Une attaque inédite pour un officier de ce rang : le général Mark Milley, en quittant vendredi son poste de chef d’état-major des forces armées américaines, s’en est pris à l’ancien président Donald Trump, en disant qu’aucun militaire n’était au service d’un « dictateur en puissance ».
« Nous ne prêtons pas serment de servir un roi, ou une reine, ou un tyran, ou un dictateur. Et nous ne prêtons pas serment de servir un dictateur en puissance. (…) Nous prêtons serment de défendre la Constitution », a dit le militaire, en grande tenue, lors de la cérémonie marquant son départ à la retraite après un mandat émaillé de crises.
La référence est transparente. Selon un livre récent du journaliste d’investigation Bob Woodward, à la fin de l’ère Trump, le général Milley avait contacté à plusieurs reprises son homologue chinois pour le rassurer sur la position américaine, sans en avertir le président républicain, dont il s’inquiétait.
Exécuté
Le chef d’état-major s’est attiré les foudres de Donald Trump qui a récemment laissé entendre que Mark Milley s’était rendu coupable de « trahison » et qu’en d’autres temps il aurait été exécuté.

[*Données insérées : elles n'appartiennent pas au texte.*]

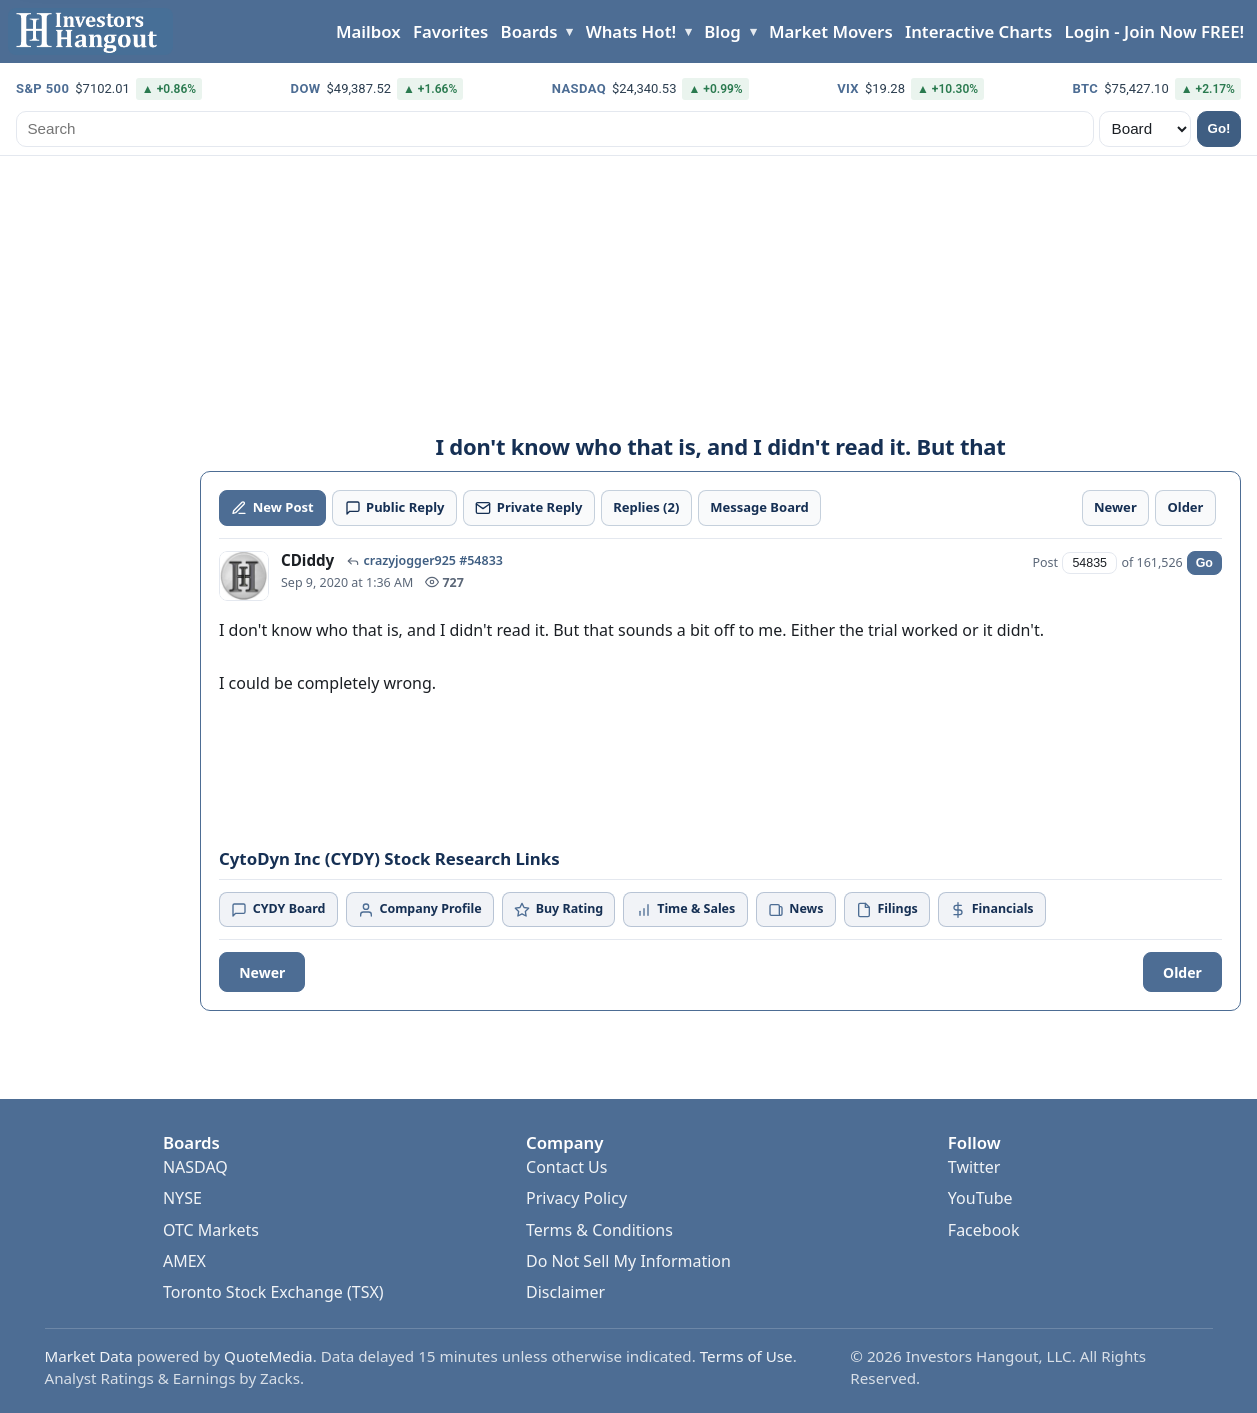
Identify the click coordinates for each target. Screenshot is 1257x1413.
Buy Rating (558, 908)
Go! (1219, 128)
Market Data (89, 1356)
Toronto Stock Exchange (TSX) (273, 1292)
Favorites (450, 31)
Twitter (974, 1167)
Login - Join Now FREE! (1154, 31)
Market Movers (831, 31)
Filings (887, 908)
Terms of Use (746, 1356)
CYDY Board (278, 908)
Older (1182, 972)
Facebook (984, 1230)
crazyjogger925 (409, 561)
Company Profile (420, 908)
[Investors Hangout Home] (90, 31)
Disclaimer (565, 1292)
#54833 (481, 561)
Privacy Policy (576, 1198)
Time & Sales (686, 908)
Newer (262, 972)
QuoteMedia (268, 1356)
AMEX (184, 1261)
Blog (722, 31)
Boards (529, 31)
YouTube (980, 1198)
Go (1204, 563)
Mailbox (368, 31)
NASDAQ (195, 1167)
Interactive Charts (978, 31)
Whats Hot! (631, 31)
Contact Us (566, 1167)
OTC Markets (211, 1230)
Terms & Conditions (599, 1230)
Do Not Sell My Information (628, 1261)
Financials (991, 908)
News (796, 908)
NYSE (182, 1198)
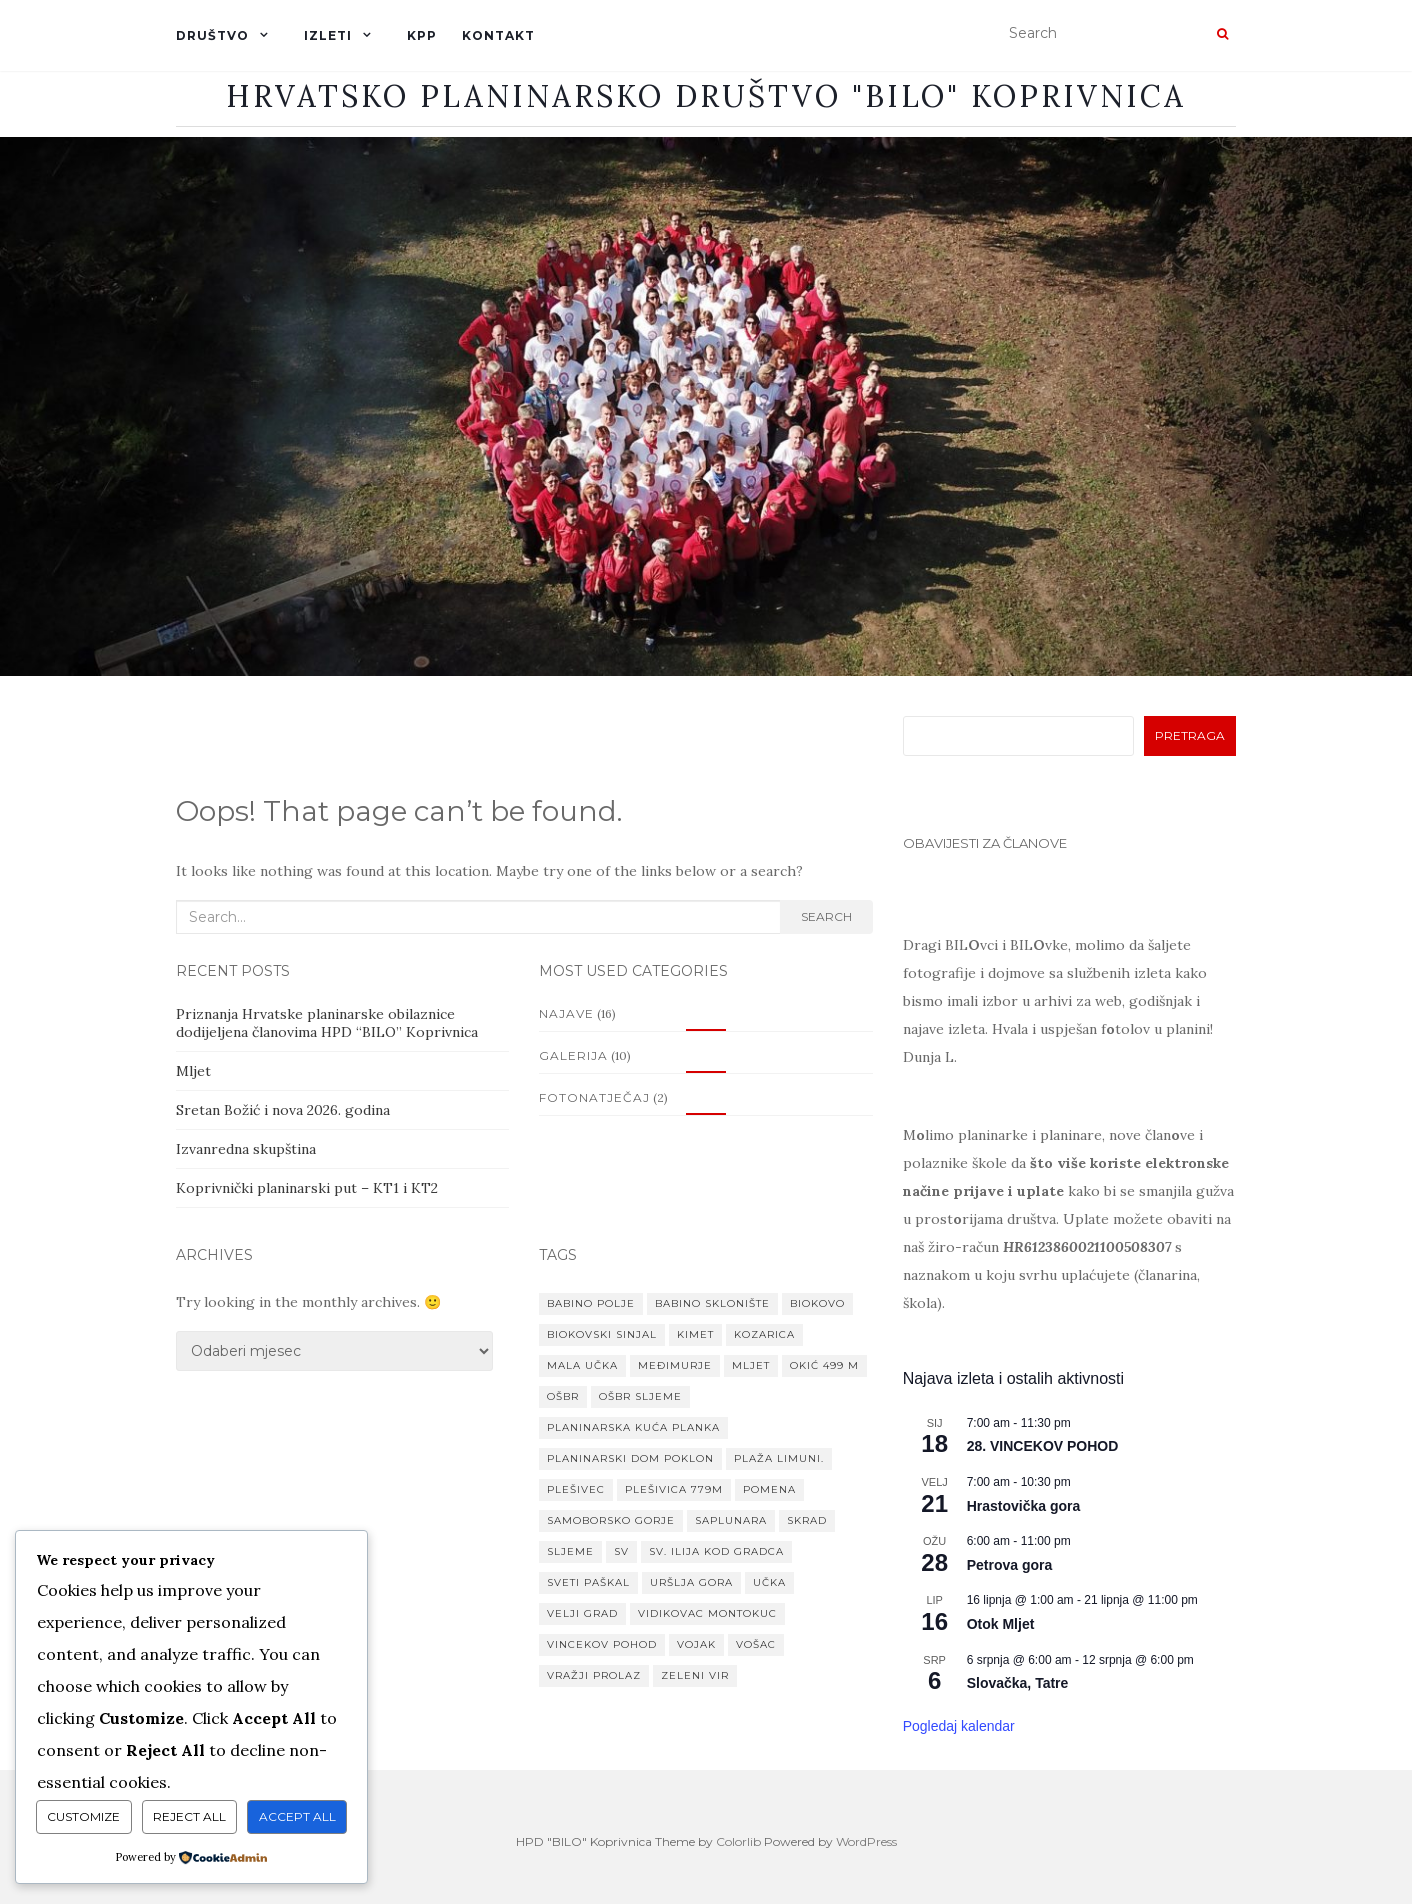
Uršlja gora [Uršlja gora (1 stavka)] (691, 1582)
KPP (422, 35)
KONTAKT (498, 35)
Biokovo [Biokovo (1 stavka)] (817, 1303)
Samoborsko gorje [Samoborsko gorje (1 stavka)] (611, 1520)
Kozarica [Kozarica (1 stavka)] (764, 1334)
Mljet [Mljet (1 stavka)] (751, 1365)
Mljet (193, 1071)
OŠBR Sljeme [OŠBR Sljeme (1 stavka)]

Le président américain Joe Biden, lors de la cérémonie vendredi, a pour sa part salué un « patriote, intransigeant dans l’accomplissement du devoir, inébranlable face au danger et d’un dévouement indéfectible à son pays ».
Son « aide a été inestimable », a dit le démocrate de 80 ans, en affirmant que le général avait toujours « été guidé par la Constitution ».
Charles « C.Q. » Brown, actuellement à la tête de l’armée de l’air, va lui succéder. Après Colin Powell dans les années 1990, il sera le second Afro-Américain à occuper le poste de plus haut gradé de l’armée considérée la plus puissante du monde.
« C’était une crise après l’autre », sans interruption, confiait récemment Mark Milley à l’AFP à propos de son mandat qui avait commencé en octobre 2019.
Kaboul et Kiev
Aux côtés du ministre Lloyd Austin, l’actuel chef d’état-major a notamment piloté l’aide militaire américaine à l’Ukraine face à l’invasion russe.
Son passage a aussi été marqué par la débâcle américaine à Kaboul, quand, en août 2021, les talibans ont repris le contrôle de l’Afghanistan à l’issue d’une guerre de vingt ans qualifiée par Mark Milley lui-même d’ »échec stratégique ».
Le général Milley avait aussi exprimé son regret d’avoir été présent aux côtés de Donald Trump quand le président avait fait disperser une manifestation du mouvement « Black Lives Matter » devant la Maison Blanche pour aller se faire prendre en photo devant une église, bible à la main.
Son successeur, Charles Q. Brown, est un ancien pilote expérimenté avec 3.000 heures de vol au compteur, dont 130 de combat.
Chef de brigade, il a ensuite été commandant des forces aériennes américaines au Moyen-Orient et dans le Pacifique.
Ce général avait été remarqué à l’été 2020, justement en pleines manifestations « Black Lives Matter » contre le racisme, dans la foulée de la mort de George Floyd, tué par un policier blanc à Minneapolis (Minnesota).
Le haut gradé avait publié une vidéo dans laquelle il faisait état des discriminations qu’il avait lui-même subies, y compris dans l’armée.
La confirmation par le Sénat du général Brown a été longtemps retardée en raison du blocage délibéré d’un sénateur conservateur pour manifester son opposition à la décision du Pentagone d’aider les femmes militaires à obtenir un avortement. C.Q. Brown a finalement été confirmé par un vote contournant ce blocage.
De nombreuses autres nominations restent toutefois bloquées et Joe Biden a jugé « complètement inacceptable que plus de 300 autres militaires hautement qualifiés soient ainsi maintenus dans l’incertitude ».